Kannst du nur die Zeilen der Datensätze von der Zeile mit „Open About Scopus Affiliation Identifier link“ bis einschließlich der Zeile mit „Click the SEARCH“ neu schreiben und darin „SEARCH“ durch „LOGIN“ ersetzen, ohne sonst etwas zu verändern?

:: UNBEARBEITETE DATENSÄTZE ::
· · · · ·

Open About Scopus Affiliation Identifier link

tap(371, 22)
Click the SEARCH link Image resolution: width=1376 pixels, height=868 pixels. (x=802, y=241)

· · · · ·

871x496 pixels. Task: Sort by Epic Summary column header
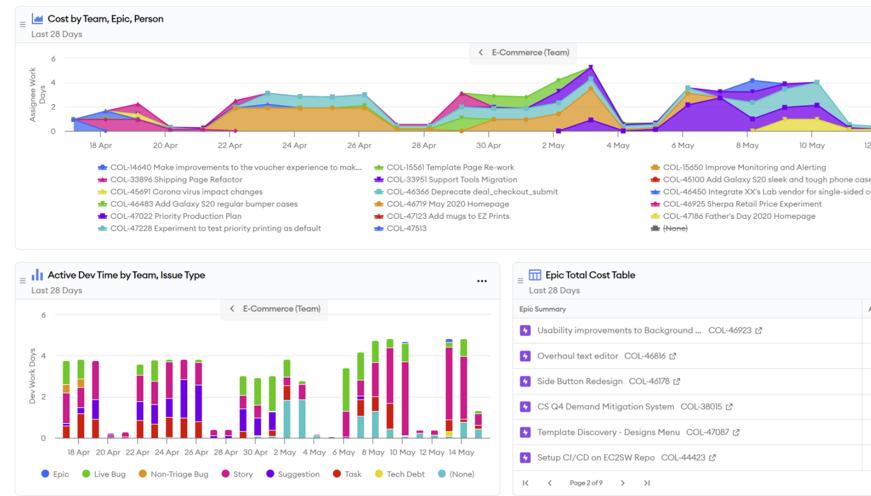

· · · · ·

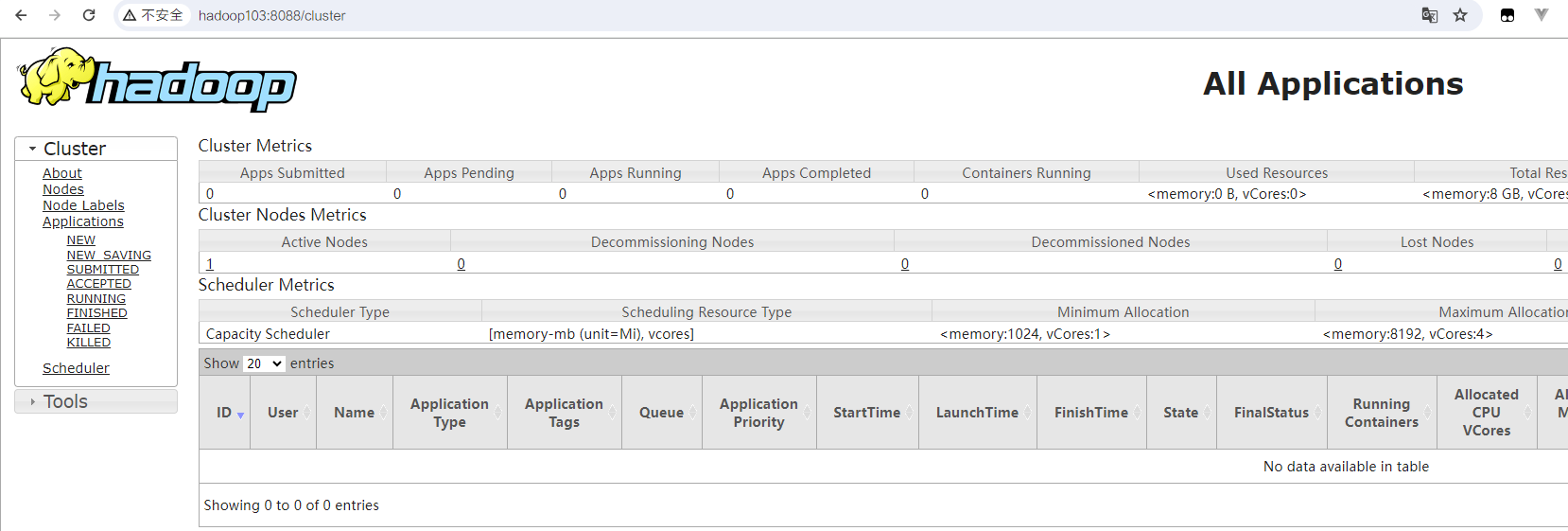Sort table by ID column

· · · · ·

:: LÖSUNG DER AUFGABE ::
Open About Scopus Affiliation Identifier link

tap(371, 22)
Click the LOGIN link Image resolution: width=1376 pixels, height=868 pixels. (x=802, y=241)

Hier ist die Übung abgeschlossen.